• _PASSAGE TO READ_:
Opinion: Restoring faith in public institutions

On March 30, the Senate Intelligence Committee held an open hearing on Russia’s use of “active measures” to affect the 2016 presidential election.

Active measures, including misinformation used to sow discord among allies and distrust in democratic institutions, have long been a tool of Russian efforts to shift balances in power through subversion. The Russians are pros at this, and now social media has made it even easier for them to interject themselves into our lives and create chaos.

For nearly three hours I watched a YouTube video of the hearing as three experts on Russian intelligence testified before this bipartisan committee, explaining the history of this tactic and how it is used to topple democracies. Cyber warfare uses misinformation to tarnish leaders, affect the financial markets, create social division and unrest, and predict global calamity.

The public hearing was reassuring. It was a search for truth. The senators valued expertise. While diverse perspectives were represented, all were attentive and open to learning. I could not tell by their questions what parties the senators belonged to. An essential public institution was doing its job.

Former FBI agent Clinton Watts explained three common objectives of active measures: undermining public confidence in democratic governance, eroding trust in elected officials and promoting distrust in information sources, blurring the line between fact and fiction.

Does this sound familiar? 

The strength of our democracy resides within citizens trusting their democratic institutions. As a public-school advocate, I see public schools as one of those institutions. For me, this trust must include the security and legitimacy of elections, fealty of the courts to the rule of law, competent government agencies, evidence-based decision-making, legislation that promotes the common welfare, fact-based reporting and an independent press committed to the truth.

Russian cyber war has effectively promoted doubt in all of these areas, but it hasn’t just been the Russians!

• _THE PROBLEM_:
Reproduce the portion of the opinion piece on public institutions between "The public hearing" and "fact and fiction.", inclusive. The records that follow are separate material and have no connection to the opinion piece above.

• _MATERIAL_:
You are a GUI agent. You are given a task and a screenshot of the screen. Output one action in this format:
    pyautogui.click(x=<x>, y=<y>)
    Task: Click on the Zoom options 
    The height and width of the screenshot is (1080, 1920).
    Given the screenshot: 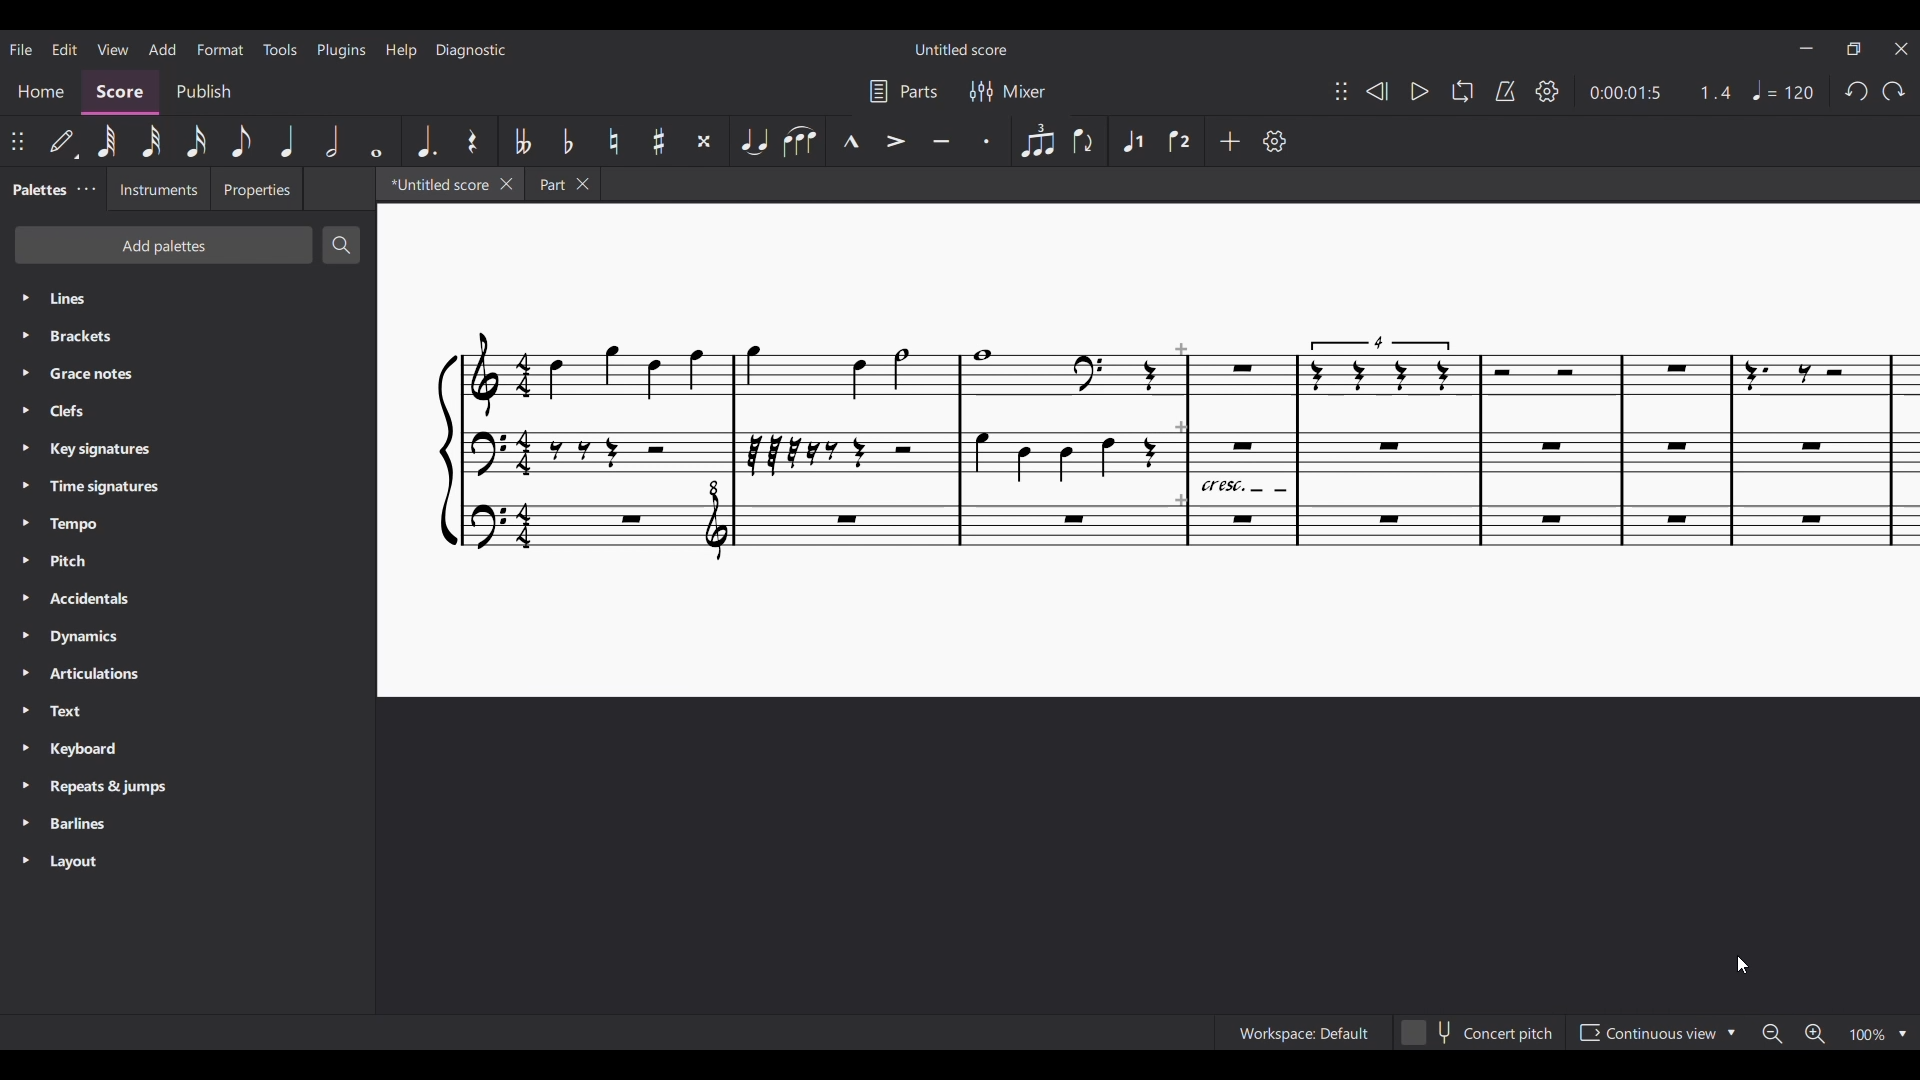 What is the action you would take?
    pyautogui.click(x=1902, y=1035)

• _SOLUTION FOR THIS PROBLEM_:
The public hearing was reassuring. It was a search for truth. The senators valued expertise. While diverse perspectives were represented, all were attentive and open to learning. I could not tell by their questions what parties the senators belonged to. An essential public institution was doing its job.

Former FBI agent Clinton Watts explained three common objectives of active measures: undermining public confidence in democratic governance, eroding trust in elected officials and promoting distrust in information sources, blurring the line between fact and fiction.